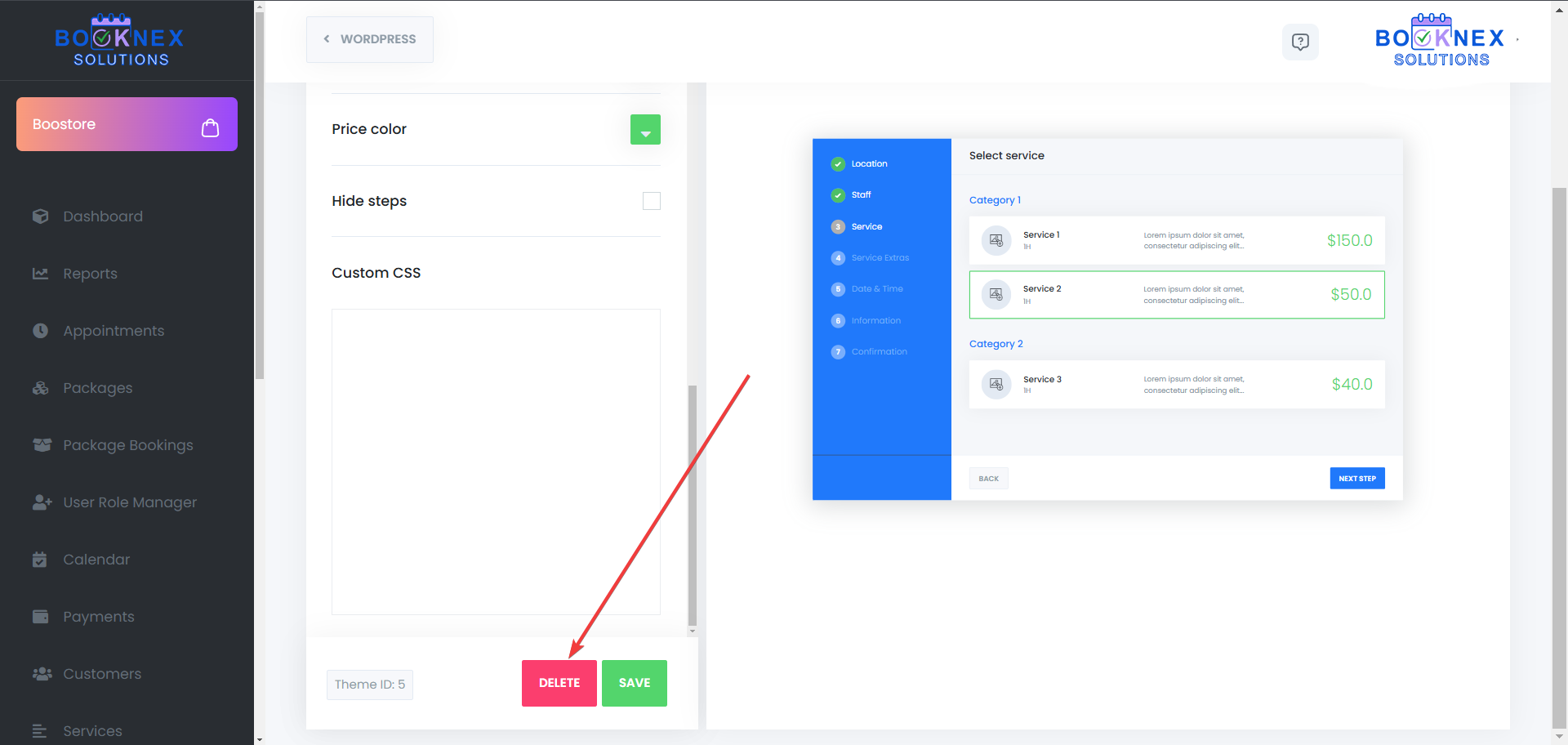Click inside the Custom CSS textarea
The image size is (1568, 745).
(496, 462)
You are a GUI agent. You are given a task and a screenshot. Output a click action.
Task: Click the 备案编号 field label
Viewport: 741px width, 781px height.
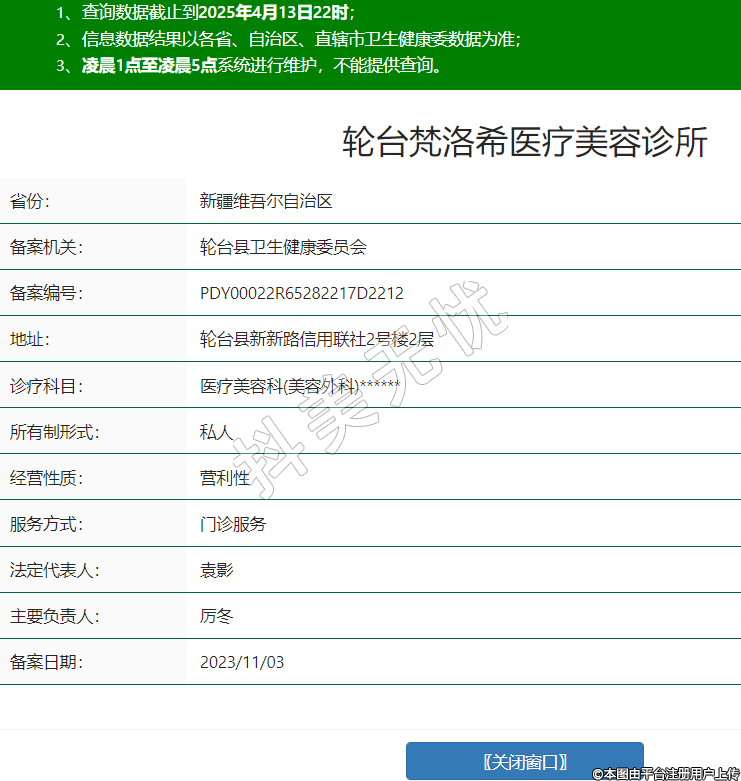(46, 293)
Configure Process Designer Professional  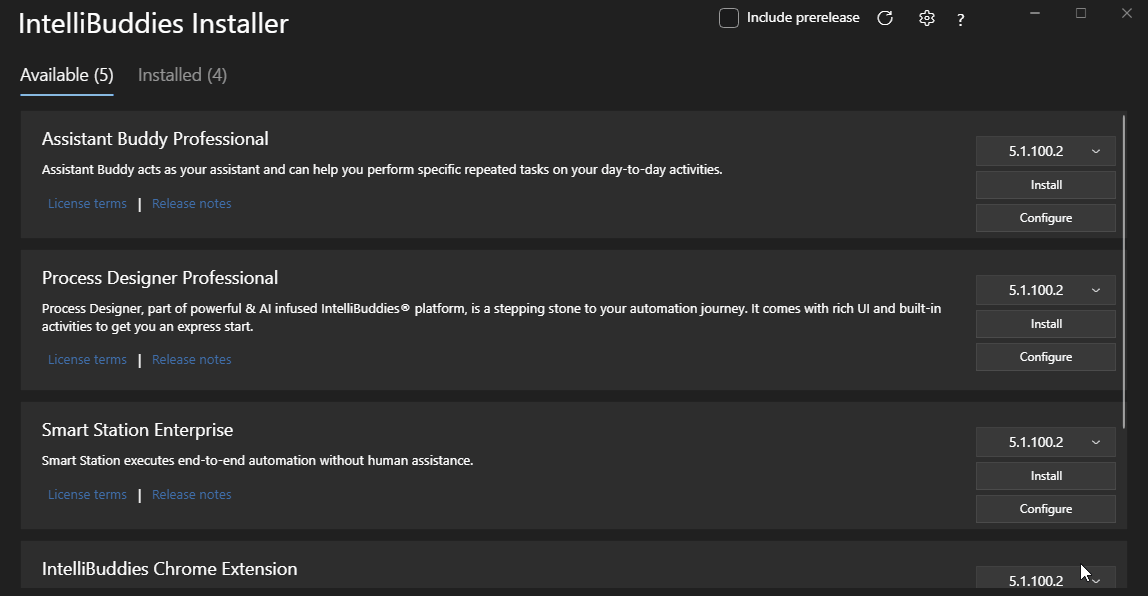click(x=1046, y=357)
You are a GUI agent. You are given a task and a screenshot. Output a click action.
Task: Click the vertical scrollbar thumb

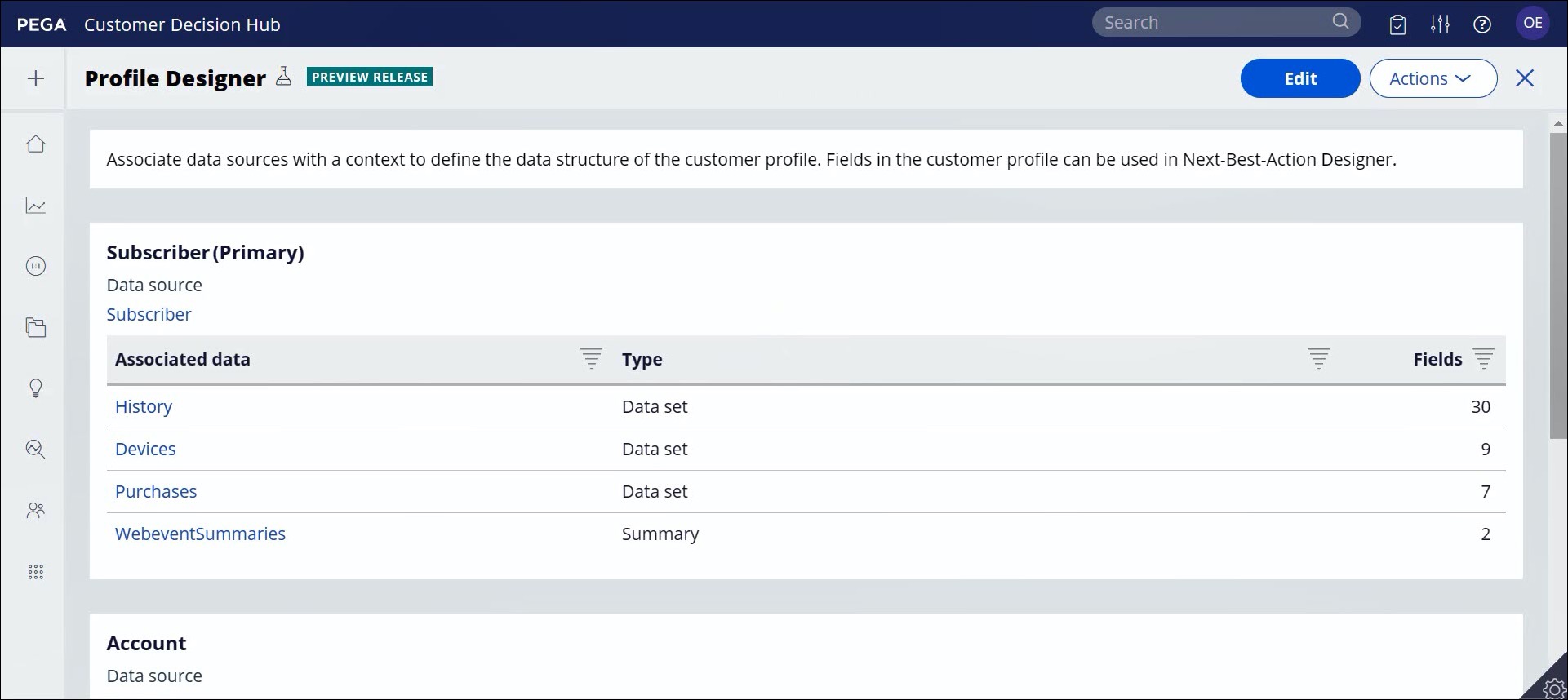pyautogui.click(x=1557, y=286)
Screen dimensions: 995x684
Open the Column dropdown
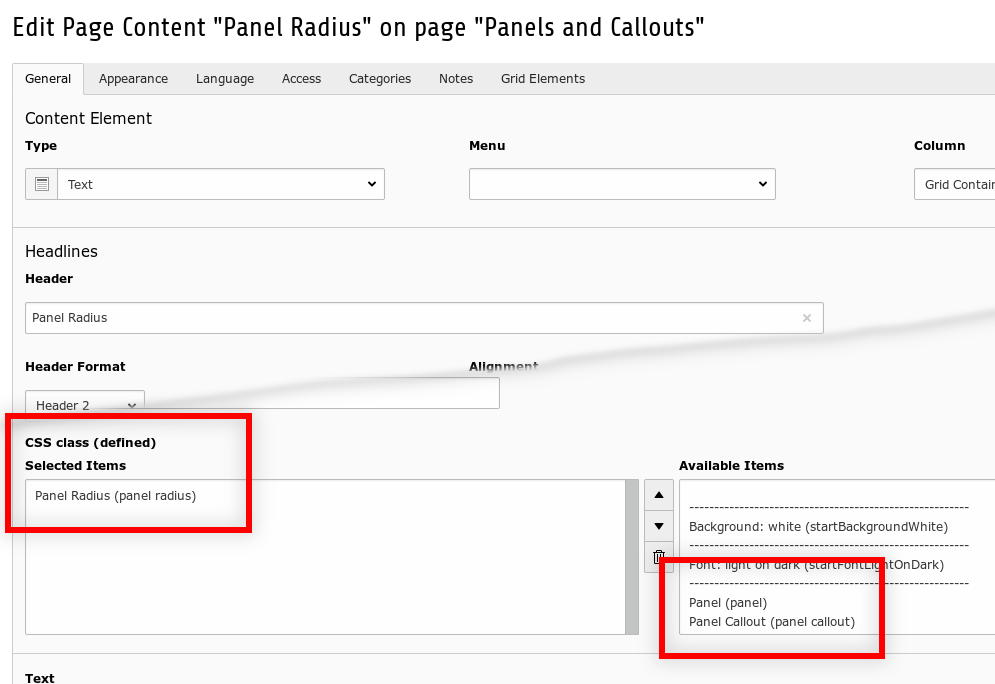(x=955, y=184)
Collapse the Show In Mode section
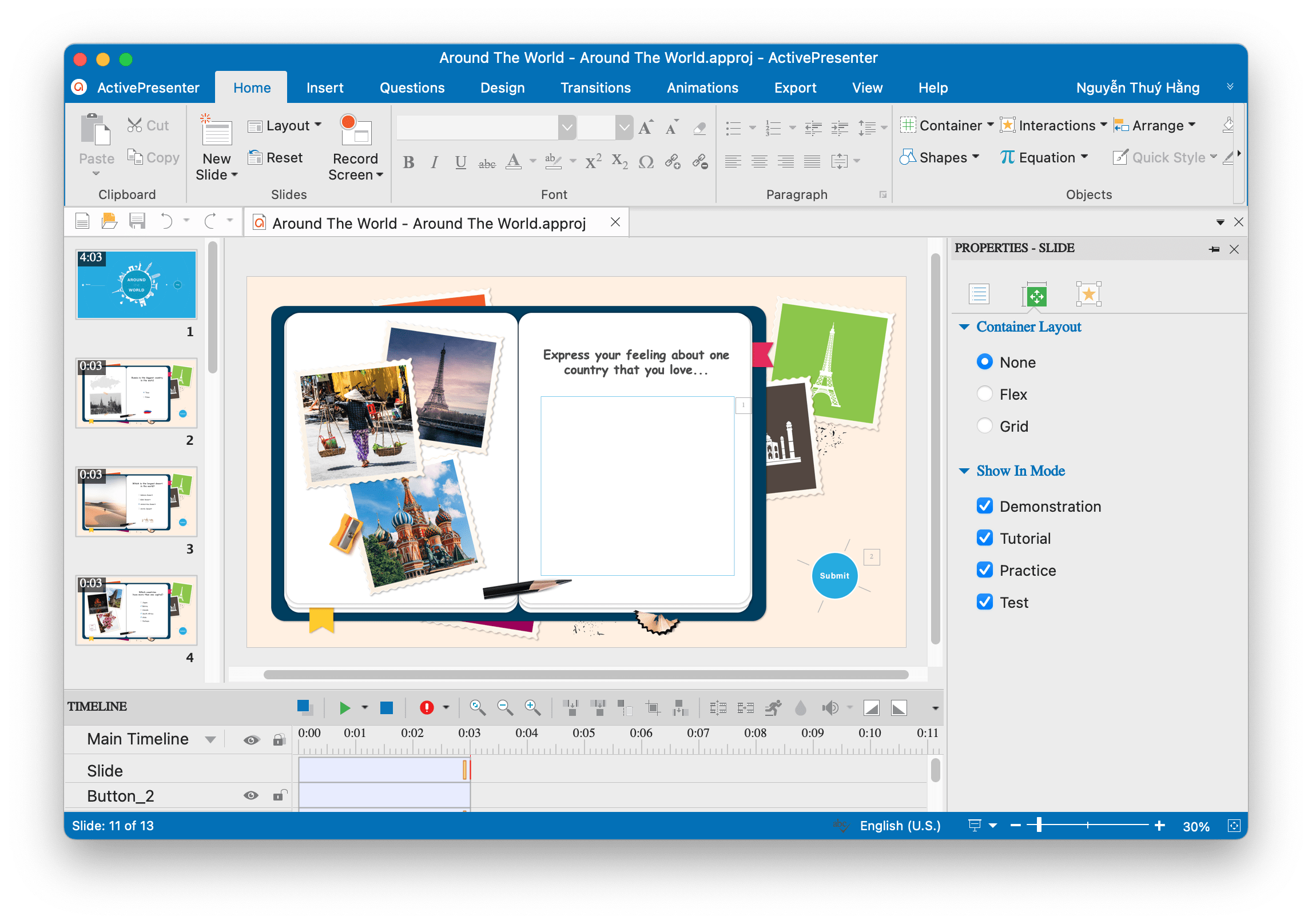Screen dimensions: 1312x924 click(x=964, y=470)
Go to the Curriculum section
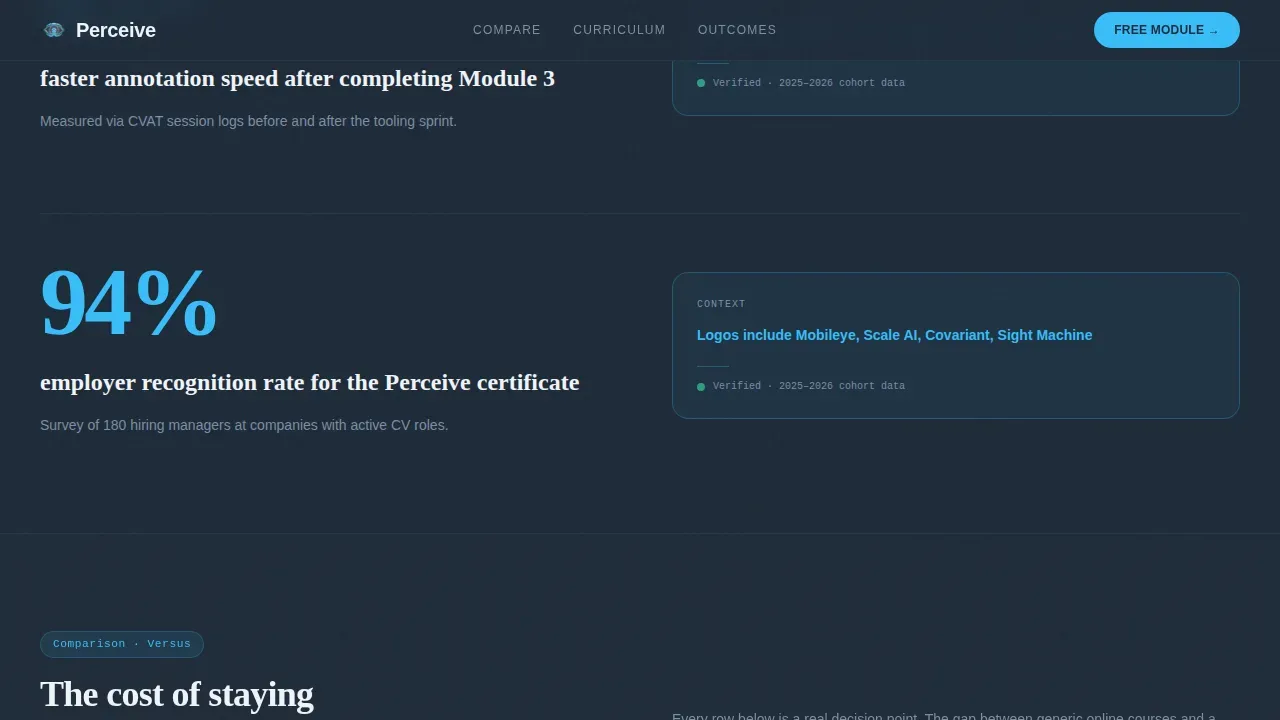 click(x=619, y=30)
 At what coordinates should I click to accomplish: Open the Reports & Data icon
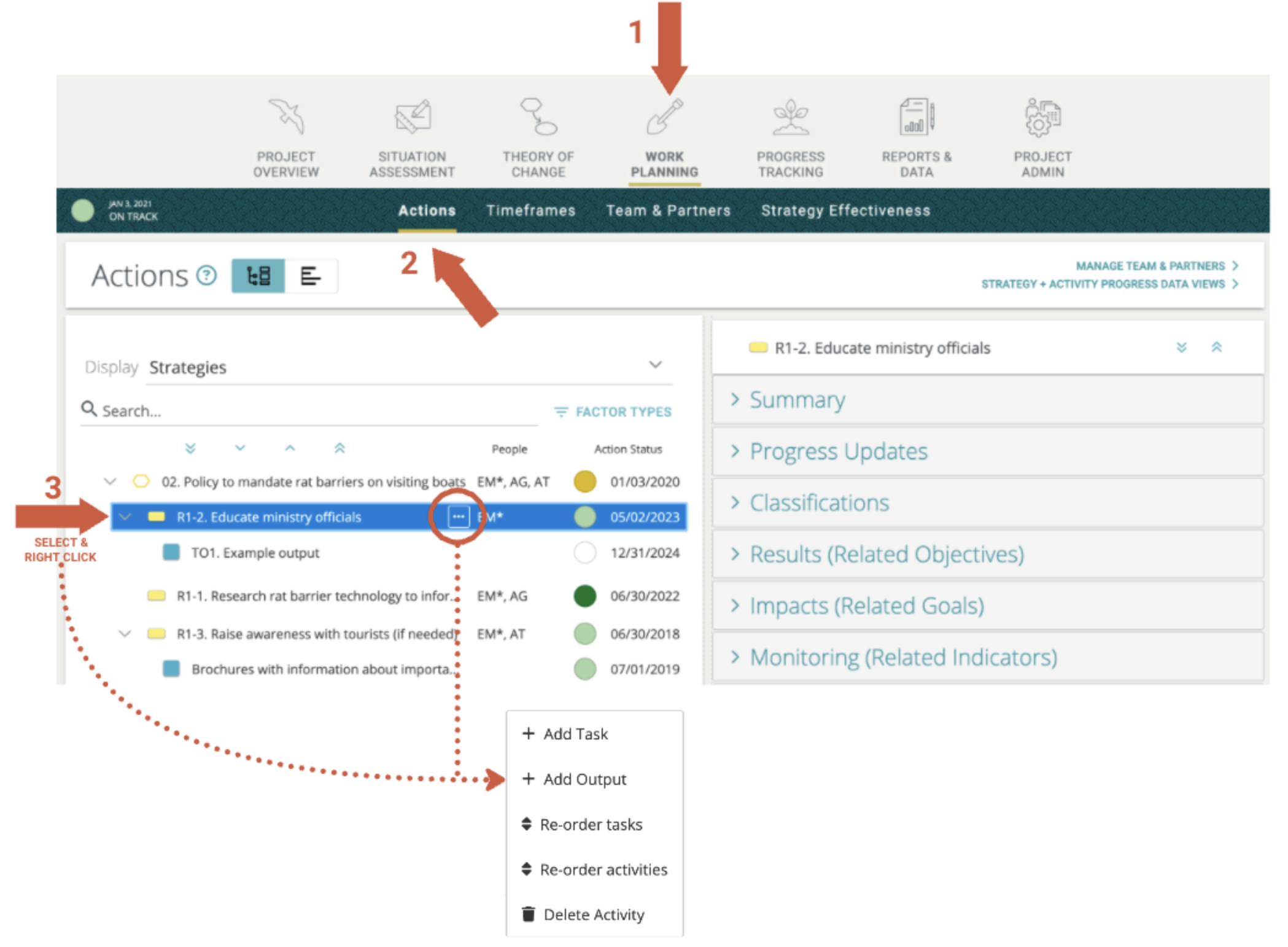pos(916,117)
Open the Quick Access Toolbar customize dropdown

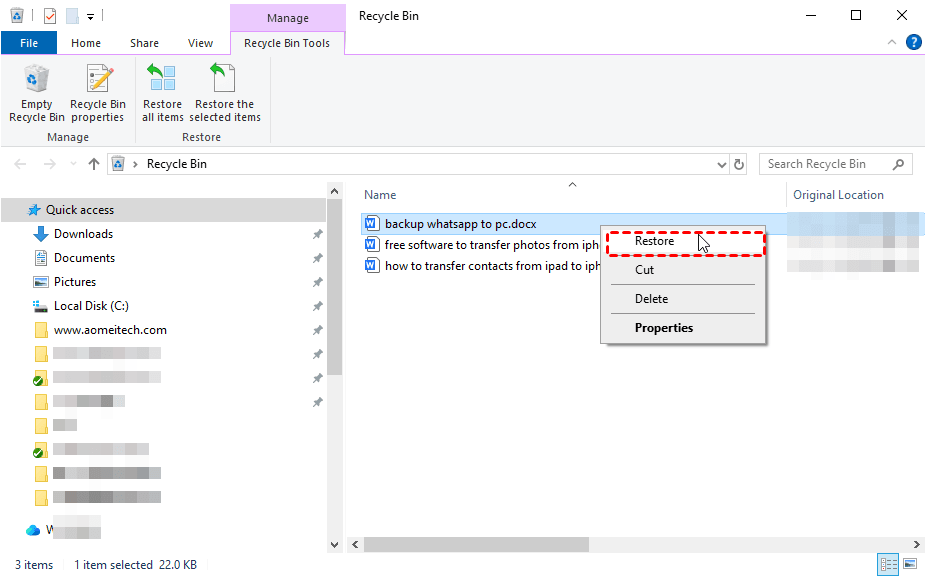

########################################

> _Problem requirements_
Set out the material above as a numbered list, from the line containing "Go to the Curriculum section" up to and including its final line. Skip blank lines, and leave the pictures out.

> _Complete response_
1. Go to the Curriculum section
2.  click(x=619, y=30)
3.  At what coordinates should I click to accomplish: Open the Reports & Data icon
4. pos(916,117)
5. Open the Quick Access Toolbar customize dropdown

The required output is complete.